Deep down I know just how important it is to schedule the time to do SQL Server health check-up, and I know you are not the only one making up excuses. It’s something DBA needs to think about and prioritize. From experience it’s better to know SQL Server results and be able to take real, actionable steps towards better SQL Server environment rather than not knowing at all.
Looking after SQL Server health is the most important thing you can do not only for yourself, but for your company business continuity as well. Having regular SQL Server heath check-ups are a great way of knowing how SQL Server health is tracking, as it provides you with an opportunity to discuss SQL Server results with an expert consultant, and talk about areas that you may need working on.
Regular checks of SQL Server memory pressure, resource usages, cache plans, index design and database growth can alert you to any potential problems that can be easily identified and can be rectifiable. This allows you to take SQL Server health in your own hands and make changes to any areas where SQL Server may be at risk, through things just as simple as the index fragmentation. Creating this awareness is not only empowering it is making SQL Server health your number one priority!
So here is a quick recap of the SQL Server health risks that are not only damaging to your SQL Server environment , but also to your company.
To maintain smooth and well running SQL Server environment, There is a need of health check process to find out current and potential issues and design rectify plan. The health check process can be done on the surface or deep dive.
Surface (Quick) Health Check: This health check process is very quick and it only covers Operating System errors and SQL Server errors. It is good to make it within the short period of time.
The Event viewer tool is the first place you should look for Operating System level issues. Don’t waste too much time on the Application log, as the SQL Server messages you will find there, are duplicates of the messages you will also see at the SQL Server ERRORLOG. The System log is where you should put the focus on. I usually filter the log so that it shows only the Errors and Warnings – Information messages are useful for troubleshooting specialized issues and not for generic health checks. Error and Warning event sources that usually draw my attention are:
- NTFS (possible NTFS corruption messages)
- Disk (possible Storage issues)
- EventLog (Unexpected shutdowns)
- Microsoft-Windows-WER-SystemErrorReporting (Unexpected shutdowns)
- Microsoft-Windows-Kernel-Power (Unexpected shutdowns)
These SQL Server error log files are usually found here:
C:Program FilesMicrosoft SQL Server
They can be accessed from inside SQL Server Management Studio if you prefer so.
Messages that usually draw my attention are:
- All kinds of Errors (except login errors, which are usually spammed in the ERRORLOG)
- Any enabled trace flags (you will see them appear in this format: -TXXXX, where XXXX is a number)
- Any database corruption messages
Also these messages:
- A significant part of SQL Server memory has been paged out (incorrect memory configuration)

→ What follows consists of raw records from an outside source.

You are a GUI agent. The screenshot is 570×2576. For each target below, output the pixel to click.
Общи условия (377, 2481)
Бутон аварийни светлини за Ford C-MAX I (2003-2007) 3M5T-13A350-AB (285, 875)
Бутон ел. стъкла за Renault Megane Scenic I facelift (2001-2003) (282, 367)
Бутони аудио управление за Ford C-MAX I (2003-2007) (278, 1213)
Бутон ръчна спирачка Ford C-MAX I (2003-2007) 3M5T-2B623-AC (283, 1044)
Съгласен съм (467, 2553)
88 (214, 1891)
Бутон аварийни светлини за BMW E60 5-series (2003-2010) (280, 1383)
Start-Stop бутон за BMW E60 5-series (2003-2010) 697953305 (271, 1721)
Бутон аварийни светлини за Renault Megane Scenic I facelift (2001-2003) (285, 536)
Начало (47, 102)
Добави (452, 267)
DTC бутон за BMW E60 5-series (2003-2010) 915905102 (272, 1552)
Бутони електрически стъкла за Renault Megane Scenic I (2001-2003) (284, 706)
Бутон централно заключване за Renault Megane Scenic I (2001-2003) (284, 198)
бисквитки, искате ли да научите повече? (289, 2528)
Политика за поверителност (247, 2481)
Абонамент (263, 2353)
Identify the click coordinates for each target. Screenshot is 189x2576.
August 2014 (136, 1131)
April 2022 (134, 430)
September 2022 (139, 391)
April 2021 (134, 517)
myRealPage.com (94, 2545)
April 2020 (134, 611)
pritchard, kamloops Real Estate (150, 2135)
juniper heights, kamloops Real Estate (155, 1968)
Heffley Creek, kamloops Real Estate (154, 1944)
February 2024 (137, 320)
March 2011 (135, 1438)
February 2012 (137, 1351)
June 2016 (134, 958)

- SQL Server has encountered x occurrence(s) of I/O requests taking longer than 15 seconds to complete on file (storage performance issues)
- SQL Server is starting at high priority base (priority needs to be changed back to normal)
- Deadlock encountered …. Printing deadlock information (deadlock)
- deadlock-list (deadlock)
Deep Dive Health Check:
This health check process is very comprehensive and it covers Operating System, SQL Server errors and SQL Server internals such as tasks, caches, objects, index design, fragmentations, resource usages and etc. This is the long running process and is recommended to be done before any major rectification.
Health Check process suppose to be ran monthly and for heavy workload production weekly to highlight SQL Server’s unusual behavior and predict the potential issues.